Web scraping magic with Ruby and Nokogiri

By Kevin , June 23rd, 2014

Every now and then you’re going to have one of those projects that will need to be migrated from one platform to another. If you’re lucky, it’s a system like Drupal that has an excellent Migration framework. I’ve migrated lots of sites from the small to the very large, such as this one with 1 million+ records, over a decades worth.

Furthermore, if the legacy datasource is the same as your new datasource, boy - you’re probably cracking that beer open right now and grinning. But you won’t always have that luxury. Even if the source turns out to be something like MSSQL, sqlite, or Oracle, dbConvert has excellent products for converting it to the format of choice. So, that’s just a small hurdle where a majority of that work is just paying for the license, hooking up your mapping, and exporting the new datasource.

Occasionally though, you will have to migrate a static site into a dynamic site. Don’t panic. Don’t hire a dozen interns to do the grunt work. With Ruby, we can quickly create intelligent scripts to scrape the static files and generate a CSV datasource for us to use.
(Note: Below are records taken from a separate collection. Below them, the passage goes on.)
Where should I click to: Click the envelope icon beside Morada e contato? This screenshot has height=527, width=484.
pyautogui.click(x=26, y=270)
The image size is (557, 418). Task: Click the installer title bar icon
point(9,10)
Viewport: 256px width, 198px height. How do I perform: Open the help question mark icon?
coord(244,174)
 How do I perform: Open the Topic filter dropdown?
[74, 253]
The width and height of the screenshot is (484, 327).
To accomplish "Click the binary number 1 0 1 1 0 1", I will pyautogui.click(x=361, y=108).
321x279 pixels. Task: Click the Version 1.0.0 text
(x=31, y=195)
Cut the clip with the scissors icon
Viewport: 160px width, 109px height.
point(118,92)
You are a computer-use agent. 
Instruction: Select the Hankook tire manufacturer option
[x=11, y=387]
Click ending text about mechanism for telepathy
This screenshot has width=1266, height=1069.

But why can’t I just do this manually?

Have you ran the numbers? Is it a site with 10 pages, or 10000? It’s a trick question, because it doesn’t matter the size. These tools are reusable, for one. For two, you don’t want one or more resources dedicated to doing tedious grunt work that has to be repeated multiple times (as content is updated, or bugs are found). The hours will add up really fast.

The beauty of the Migrate framework is that using a CSV is perfectly valid as a datasource for migrating into Drupal. So, just because the site you are migrating from is static doesn’t mean it will be a huge problem.
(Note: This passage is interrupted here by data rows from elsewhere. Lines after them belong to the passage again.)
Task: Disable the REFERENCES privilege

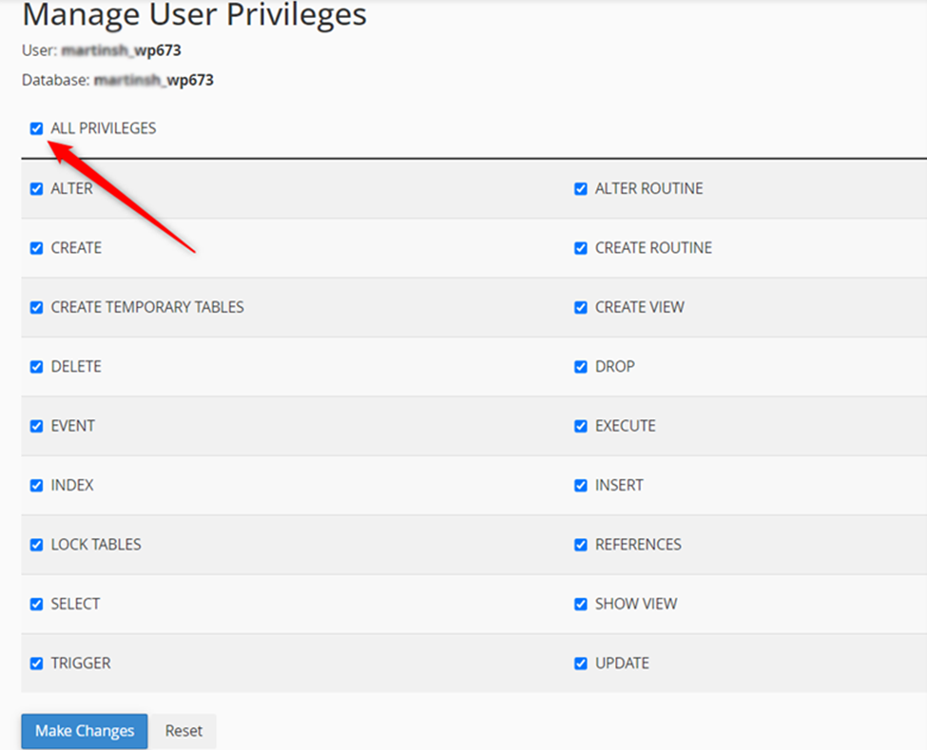Action: [x=580, y=545]
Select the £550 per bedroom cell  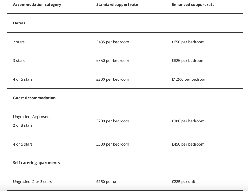(113, 61)
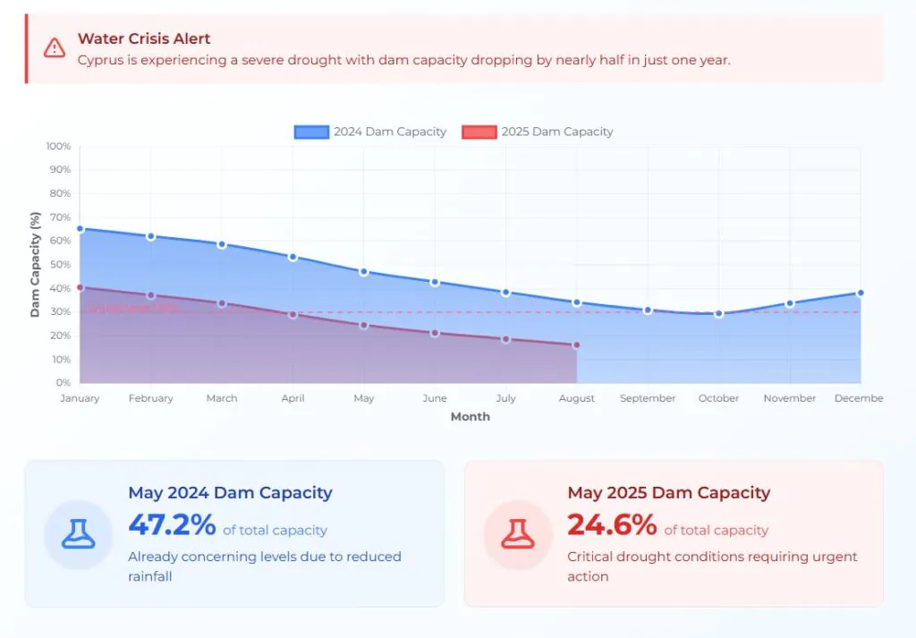Select the October 2024 data point
916x638 pixels.
[x=718, y=313]
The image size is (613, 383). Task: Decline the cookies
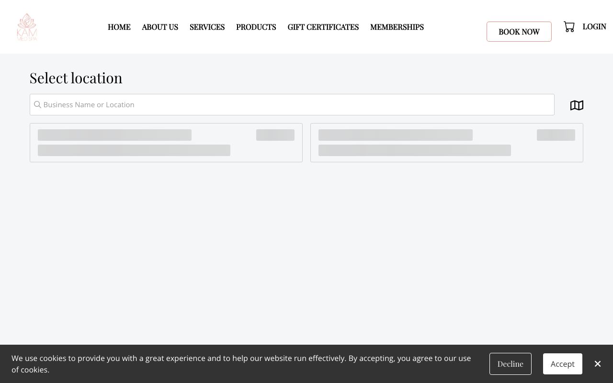[510, 364]
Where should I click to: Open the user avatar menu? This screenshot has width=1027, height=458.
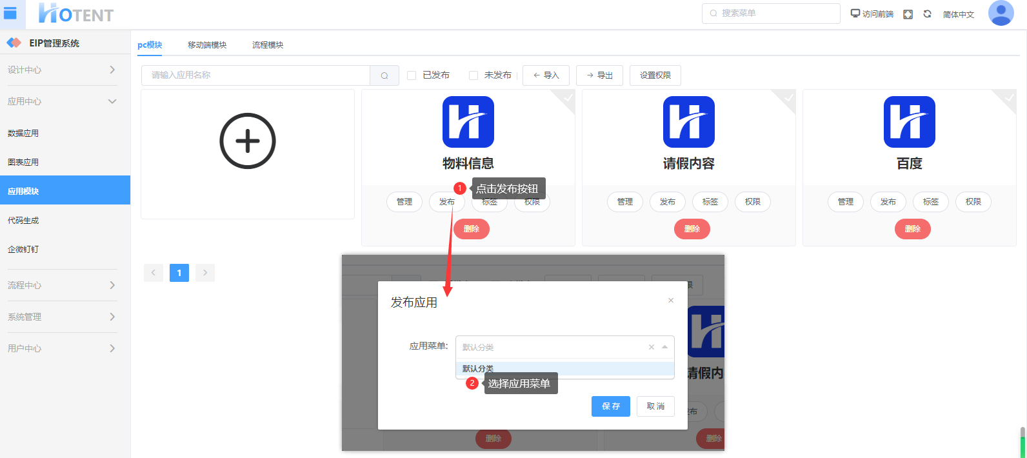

Ruby can be used as pure web scrapin’ muscle to get this done quick.

What you’ll need

Ruby 1.9.3 or higher
RubyGems
Nokogiri, CSV, Sanitize, and Find gems
Some working knowledge of the Ruby language, mostly strings, methods and substitutions

Errmerrgerrdd I don’t have Ruby installed

Can’t help you there… it can be a pain in the ass to get installed, I admit. Your best bet is to install RVM to download the version of Ruby you want.

If you have OSX Mountain Lion or higher, you probably have a version of Ruby already installed (albeit most likely 1.8.x which may not be high enough).

Alternatively, you can try JeweleryBox to install Ruby. I know, it shouldn’t be hard to install a language but for some reason there are lots of hoops to jump through.

Okay, let’s get Ruby to kick some ass then

If you don’t have the required gems, getting them is easy. For the uninitiated, hop into terminal:


gem install nokogiri
gem install csv
gem install find
gem install sanitize

Essentially what we are going to do is tell Ruby to crawl the files in the site and generate a CSV inventory of content that we want to migrate. This requires having a copy of the site locally, either FTP or whatever means you have at your disposal. You can also remotely crawl a site, but that has two caveats:

You may not be able to see all the URLs you need to crawl
All the crawling can bring cheaper hosting to a halt
Local crawling can be infinitely faster

Right. So, let’s say we have a generic site of HTML files. It’s an old school static site where every .html file has the header and footer in it, and main navigation. Our task is to pull out all of the posts in the /blog folder. However, we do not want to crawl and save the posts in the old, draft or archive folders within the blog folder. Also, we only want to crawl .html files, and nothing else.

In your text editor of choice, start a new file in the root of the directory to crawl. Name the file scrape.rb. It will be executable by Ruby at the command line. Ruby will interpret it line by line, so the order in which things appear is critical. If you reference a function within the script, that function has to be defined before it is called, similar to Javascript.

At the top, we need to declare what gems we need first.


# include required gems
require 'find'
require 'rubygems'
require 'nokogiri'
require 'sanitize'
require 'csv'

Speaking for myself, I like to create some global variables to echo back to me while the script is working:


# set up some global variables
$count = 0
$posts = Array.new
$base_path = "{FULL PATH TO SCRIPT LOCATION ON YOUR MACHINE}"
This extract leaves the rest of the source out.